Sadly, I recently learned that in some states, the date of birth, city, state and hospital can be altered as well, at the request of the adoptive parents. 

I have an adoptee friend who just discovered his birthday he has celebrated for over 40 years isn't even his actual birthday. Although this may seem like a small thing to non-adoptees, to him and to many others in the same shoes, it's quite a blow to find out that what you thought was your birthday isn't even your birthday.

People have asked me, "Why would an adoptive parent request the date of birth, state or hospital be changed on a birth certificate?" The answer is that if these things are changed on a certificate, a child would not necessarily have to be told they were adopted unless the parent chose to tell them.  It also makes it much harder for the adoptee to search when they become adults, because they don't know their correct birth date or location of birth.Without this information the search is much harder.

There are no words to even express my feelings about that. And I'm pretty good with words. But I digress...

Trust Issues and Learning Curves

It is any wonder why many adoptees have trouble feeling as though they really “exist” or struggle with trust?

When none of the information on the piece of paper the government uses to prove you exist is true, it’s kinda a learning curve, to say the least.

I received help navigating the curve, and was able to come to terms with the fact that although almost nothing on my birth certificate is correct, I do indeed exist.

Not only do I exist, but I’m amazing.
God has a purpose for me.
I am living that purpose.

And I have learned to trust, despite challenges.

But It Still Doesn't Make Sense

Why can’t I have my accurate birth certificate -- the original, that bears the truth of my existence?

This certificate exists. 
It is not lost.

My original birth certificate is held under seal, at the Virginia Department of Health and Vital Records.

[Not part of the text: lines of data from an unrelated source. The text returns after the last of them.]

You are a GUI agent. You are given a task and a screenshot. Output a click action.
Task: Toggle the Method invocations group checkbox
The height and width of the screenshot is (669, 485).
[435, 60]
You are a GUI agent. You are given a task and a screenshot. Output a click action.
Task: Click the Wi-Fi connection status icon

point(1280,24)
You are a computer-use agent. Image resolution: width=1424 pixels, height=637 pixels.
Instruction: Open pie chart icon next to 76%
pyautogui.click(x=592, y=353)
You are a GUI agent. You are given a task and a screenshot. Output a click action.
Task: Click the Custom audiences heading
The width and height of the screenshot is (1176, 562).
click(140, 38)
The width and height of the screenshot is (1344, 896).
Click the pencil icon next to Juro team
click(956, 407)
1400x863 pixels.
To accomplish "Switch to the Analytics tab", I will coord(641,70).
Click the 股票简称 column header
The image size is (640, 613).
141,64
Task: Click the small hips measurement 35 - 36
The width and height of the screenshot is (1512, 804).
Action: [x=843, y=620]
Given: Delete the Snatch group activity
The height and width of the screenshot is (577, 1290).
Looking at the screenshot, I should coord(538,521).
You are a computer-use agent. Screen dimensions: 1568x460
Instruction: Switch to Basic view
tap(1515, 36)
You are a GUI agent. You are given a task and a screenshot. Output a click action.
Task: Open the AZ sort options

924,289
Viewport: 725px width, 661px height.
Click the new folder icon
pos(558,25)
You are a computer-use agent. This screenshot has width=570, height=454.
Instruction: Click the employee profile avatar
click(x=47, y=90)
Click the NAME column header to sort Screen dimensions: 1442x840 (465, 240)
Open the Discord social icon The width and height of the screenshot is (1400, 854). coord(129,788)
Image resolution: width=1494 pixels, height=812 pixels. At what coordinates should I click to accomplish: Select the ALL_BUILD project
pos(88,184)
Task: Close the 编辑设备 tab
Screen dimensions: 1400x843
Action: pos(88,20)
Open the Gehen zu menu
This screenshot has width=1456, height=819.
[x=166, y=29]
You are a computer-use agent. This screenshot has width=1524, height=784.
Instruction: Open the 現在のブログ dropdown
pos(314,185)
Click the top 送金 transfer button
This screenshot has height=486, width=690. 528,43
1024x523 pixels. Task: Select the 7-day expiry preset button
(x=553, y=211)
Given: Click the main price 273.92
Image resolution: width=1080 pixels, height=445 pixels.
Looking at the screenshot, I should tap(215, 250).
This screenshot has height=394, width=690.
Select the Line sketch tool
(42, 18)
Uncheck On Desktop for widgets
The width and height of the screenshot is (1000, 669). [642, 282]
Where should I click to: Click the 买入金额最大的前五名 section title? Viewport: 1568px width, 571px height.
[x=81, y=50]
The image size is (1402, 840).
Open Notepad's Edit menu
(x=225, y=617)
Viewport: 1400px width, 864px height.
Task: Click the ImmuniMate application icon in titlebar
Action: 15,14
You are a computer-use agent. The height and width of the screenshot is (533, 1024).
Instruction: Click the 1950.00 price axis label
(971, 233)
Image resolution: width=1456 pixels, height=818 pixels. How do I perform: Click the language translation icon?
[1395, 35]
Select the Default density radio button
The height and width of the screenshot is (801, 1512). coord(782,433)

Recently at Adoptee Restoration Facebook, Gaye Tannenbaum made this comment:


What most people don't understand when they ask "Why can't you be okay with not knowing?" is that the key document is not lost, we are SPECIFICALLY PROHIBITED from seeing it. Some comparisons:

You get a medical test and your doctor refuses to tell you the results. You don't need to know, right? Your doctor will take care of everything.

Your employer tells you that someone (customer? employee?) filed a complaint against you - but they can't tell you who it was or even what the complaint was about. Just trust them that it will be dealt with accordingly.

You've been arrested but are not told the charges. Your lawyer knows and reassures you that "everything will be okay".

Angry yet?

"Is it such a big deal?" non-adoptees often think or say.

That's easy to say about something that doesn't personally affect you. 

But if you walked a day in our flip flops, you may feel differently. 

Several people have said to me, "Who cares about a dumb birth certificate? You're alive!"

*facepalm*

If it's so inconsequential, then what's the problem with having it? 

The bottom line is -- it's just not right, even if the government says it's legal.